Isabella dejó de hablar, tomó un sorbo de té. Luego se levantó, me pidió que le pusiera el sombrero y un chal grande que le había traído y, haciendo oídos sordos a mis ruegos de que se quedara otra hora, se subió a una silla, besó los retratos de Edgar y Catherine, me dio a mí un saludo similar, y bajó al coche acompañada de Fanny, que daba frenéticos gritos de alegría al recuperar a su ama. Partió para no volver a visitar jamás el vecindario, pero cuando las cosas estuvieron más calmadas se estableció una correspondencia regular entre ella y mi amo. Creo que su nueva residencia estaba en el sur, cerca de Londres. Allí tuvo un hijo, unos meses después de su huida. Le bautizaron con el nombre de Linton, y desde el principio, dijo que era una criatura enfermiza y malhumorada.

El señor Heathcliff me encontró un día en el pueblo y me preguntó dónde vivía Isabella. Me negué a decírselo. Dijo que no le importaba, sólo que se cuidara mucho de venir a casa de su hermano, que no viviría con Edgar, aunque él mismo tuviera que mantenerla.
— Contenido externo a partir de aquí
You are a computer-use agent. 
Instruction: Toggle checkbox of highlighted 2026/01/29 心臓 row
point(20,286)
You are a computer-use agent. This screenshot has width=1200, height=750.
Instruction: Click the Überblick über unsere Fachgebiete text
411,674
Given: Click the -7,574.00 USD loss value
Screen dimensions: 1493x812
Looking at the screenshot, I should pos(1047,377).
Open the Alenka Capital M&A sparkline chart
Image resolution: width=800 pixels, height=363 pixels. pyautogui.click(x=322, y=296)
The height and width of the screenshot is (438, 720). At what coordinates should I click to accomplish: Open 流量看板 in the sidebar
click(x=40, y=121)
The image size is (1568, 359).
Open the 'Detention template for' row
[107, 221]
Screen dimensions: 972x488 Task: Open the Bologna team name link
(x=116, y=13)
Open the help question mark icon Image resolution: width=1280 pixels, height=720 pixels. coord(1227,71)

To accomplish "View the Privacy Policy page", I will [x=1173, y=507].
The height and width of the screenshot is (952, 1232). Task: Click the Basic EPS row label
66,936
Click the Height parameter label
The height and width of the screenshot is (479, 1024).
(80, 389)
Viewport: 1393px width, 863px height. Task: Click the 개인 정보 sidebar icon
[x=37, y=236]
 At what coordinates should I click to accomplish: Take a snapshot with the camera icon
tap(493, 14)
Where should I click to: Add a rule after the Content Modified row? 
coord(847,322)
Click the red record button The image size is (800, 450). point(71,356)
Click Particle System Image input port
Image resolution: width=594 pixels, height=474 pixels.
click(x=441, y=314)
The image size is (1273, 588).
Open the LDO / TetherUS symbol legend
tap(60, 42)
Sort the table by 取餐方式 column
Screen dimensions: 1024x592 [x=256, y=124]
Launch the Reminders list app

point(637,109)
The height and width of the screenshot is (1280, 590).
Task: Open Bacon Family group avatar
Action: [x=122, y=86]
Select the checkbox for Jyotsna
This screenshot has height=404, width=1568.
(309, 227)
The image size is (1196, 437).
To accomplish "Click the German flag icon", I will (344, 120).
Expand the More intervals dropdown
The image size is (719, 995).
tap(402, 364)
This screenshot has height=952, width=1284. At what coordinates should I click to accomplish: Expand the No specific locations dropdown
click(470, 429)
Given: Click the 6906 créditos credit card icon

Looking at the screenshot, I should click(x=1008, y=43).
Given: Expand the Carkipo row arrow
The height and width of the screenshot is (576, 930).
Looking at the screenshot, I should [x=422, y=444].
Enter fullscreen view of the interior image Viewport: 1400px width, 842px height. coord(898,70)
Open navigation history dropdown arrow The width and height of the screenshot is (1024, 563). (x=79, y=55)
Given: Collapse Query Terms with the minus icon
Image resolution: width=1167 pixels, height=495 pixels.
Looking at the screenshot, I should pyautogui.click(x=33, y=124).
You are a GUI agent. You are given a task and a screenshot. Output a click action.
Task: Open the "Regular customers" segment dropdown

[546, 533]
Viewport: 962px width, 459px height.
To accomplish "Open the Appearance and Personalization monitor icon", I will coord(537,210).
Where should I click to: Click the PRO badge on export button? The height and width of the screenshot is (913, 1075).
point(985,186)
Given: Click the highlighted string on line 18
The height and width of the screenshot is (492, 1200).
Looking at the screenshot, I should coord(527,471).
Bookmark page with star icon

A pesar de que no le di ninguna información, averiguó por alguno de los otros criados, tanto el lugar donde residía, como la existencia del niño. Sin embargo, no la molestó, benevolencia por la que podía estar agradecida, supongo, a su aversión. Con frecuencia me preguntaba por el niño cuando me veía y al saber su nombre, sonrió de forma siniestra y dijo:

—¿Quieren que le odie a él también, verdad?

—No creo que deseen que usted sepa nada de él —respondí yo.

—Pero lo tendré cuando quiera —dijo—. ¡Pueden contar con ello!

Por fortuna, su madre murió antes de que llegara ese momento, unos trece años después de la muerte de Catherine, cuando Linton tenía doce o poco más.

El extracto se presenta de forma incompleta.